In Chapter One, the value of a comparative approach in describing and understanding health systems was mentioned albeit with an acknowledgement of the limitations of such an approach and the tendency to overlook key cultural and historical differences between countries and their health systems. These cultural and historical factors often play a major role in the way those systems function regardless of the details of their funding and organisation. Through making comparisons it is possible to identify both commonalities and differences. The notion of convergence in an increasingly globalised world was also considered in Chapter One. Whatever the value, and reality, of the convergence thesis, a variety of health systems exists and important differences remain. This chapter describes the principal features of health systems and explores the powerful appeal of managerialism and markets to provide an overall context against which to consider the various policy cleavages that occupy the rest of the book.

In this section, we describe the various types and key features of health systems. The principal types are set out in Box 2.1.
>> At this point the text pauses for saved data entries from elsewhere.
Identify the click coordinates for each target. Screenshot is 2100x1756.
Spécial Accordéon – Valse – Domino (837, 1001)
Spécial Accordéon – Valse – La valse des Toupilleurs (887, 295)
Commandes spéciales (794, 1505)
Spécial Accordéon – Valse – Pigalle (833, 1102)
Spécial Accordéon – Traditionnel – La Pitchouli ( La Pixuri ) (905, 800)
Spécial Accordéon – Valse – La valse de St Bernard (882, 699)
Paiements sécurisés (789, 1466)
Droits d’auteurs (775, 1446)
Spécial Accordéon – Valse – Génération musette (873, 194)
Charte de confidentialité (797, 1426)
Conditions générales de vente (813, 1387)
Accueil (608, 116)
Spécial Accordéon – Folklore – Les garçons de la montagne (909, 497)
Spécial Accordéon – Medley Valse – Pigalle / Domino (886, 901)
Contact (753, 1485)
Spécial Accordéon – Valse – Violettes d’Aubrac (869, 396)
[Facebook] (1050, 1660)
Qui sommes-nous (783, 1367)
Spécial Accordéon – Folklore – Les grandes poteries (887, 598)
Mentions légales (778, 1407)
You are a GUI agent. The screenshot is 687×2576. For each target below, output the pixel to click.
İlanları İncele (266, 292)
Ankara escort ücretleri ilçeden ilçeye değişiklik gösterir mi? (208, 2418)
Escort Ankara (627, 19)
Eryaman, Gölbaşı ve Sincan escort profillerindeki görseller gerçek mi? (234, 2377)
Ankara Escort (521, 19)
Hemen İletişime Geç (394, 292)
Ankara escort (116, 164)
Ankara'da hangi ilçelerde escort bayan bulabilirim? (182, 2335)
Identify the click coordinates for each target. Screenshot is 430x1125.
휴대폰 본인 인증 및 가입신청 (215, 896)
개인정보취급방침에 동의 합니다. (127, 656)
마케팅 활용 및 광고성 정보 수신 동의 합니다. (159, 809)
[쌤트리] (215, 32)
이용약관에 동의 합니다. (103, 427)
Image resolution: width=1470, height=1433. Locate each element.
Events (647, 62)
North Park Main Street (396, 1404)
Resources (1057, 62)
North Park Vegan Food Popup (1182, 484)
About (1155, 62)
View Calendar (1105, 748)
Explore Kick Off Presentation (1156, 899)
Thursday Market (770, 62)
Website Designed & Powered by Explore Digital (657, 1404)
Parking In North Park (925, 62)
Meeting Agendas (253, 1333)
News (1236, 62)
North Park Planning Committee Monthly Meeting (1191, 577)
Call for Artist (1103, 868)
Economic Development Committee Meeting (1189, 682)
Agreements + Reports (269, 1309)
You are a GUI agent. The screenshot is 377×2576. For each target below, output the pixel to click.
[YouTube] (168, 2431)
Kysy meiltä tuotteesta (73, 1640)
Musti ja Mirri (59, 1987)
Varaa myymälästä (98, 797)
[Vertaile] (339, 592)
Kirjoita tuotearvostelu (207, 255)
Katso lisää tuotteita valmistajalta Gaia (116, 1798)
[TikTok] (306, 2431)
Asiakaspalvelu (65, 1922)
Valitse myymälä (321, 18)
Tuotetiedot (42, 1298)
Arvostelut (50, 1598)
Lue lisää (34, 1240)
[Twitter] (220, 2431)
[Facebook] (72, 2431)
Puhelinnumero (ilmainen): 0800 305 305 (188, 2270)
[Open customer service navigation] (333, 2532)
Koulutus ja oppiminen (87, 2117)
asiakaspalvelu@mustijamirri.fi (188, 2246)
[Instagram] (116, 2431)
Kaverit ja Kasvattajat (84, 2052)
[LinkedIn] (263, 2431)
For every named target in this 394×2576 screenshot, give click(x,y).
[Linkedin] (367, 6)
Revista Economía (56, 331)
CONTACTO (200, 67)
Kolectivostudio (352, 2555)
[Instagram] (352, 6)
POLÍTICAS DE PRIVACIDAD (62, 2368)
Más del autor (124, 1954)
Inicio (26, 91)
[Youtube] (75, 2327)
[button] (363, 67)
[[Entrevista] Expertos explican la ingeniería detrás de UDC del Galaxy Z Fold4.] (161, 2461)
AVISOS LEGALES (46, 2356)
The US ‘non-system’ of health comes closest to the free market system, while, at least until recently, the UK’s NHS comes closest to a system representing a government monopoly at the other extreme. Box 2.2 shows the principal types of funding.

The UK’s NHS is an example of a health system funded principally by direct taxation, although there are user charges for some groups of patients in the form of prescription charges. However, these charges only apply to England and, since devolution, no longer apply in Wales and Scotland.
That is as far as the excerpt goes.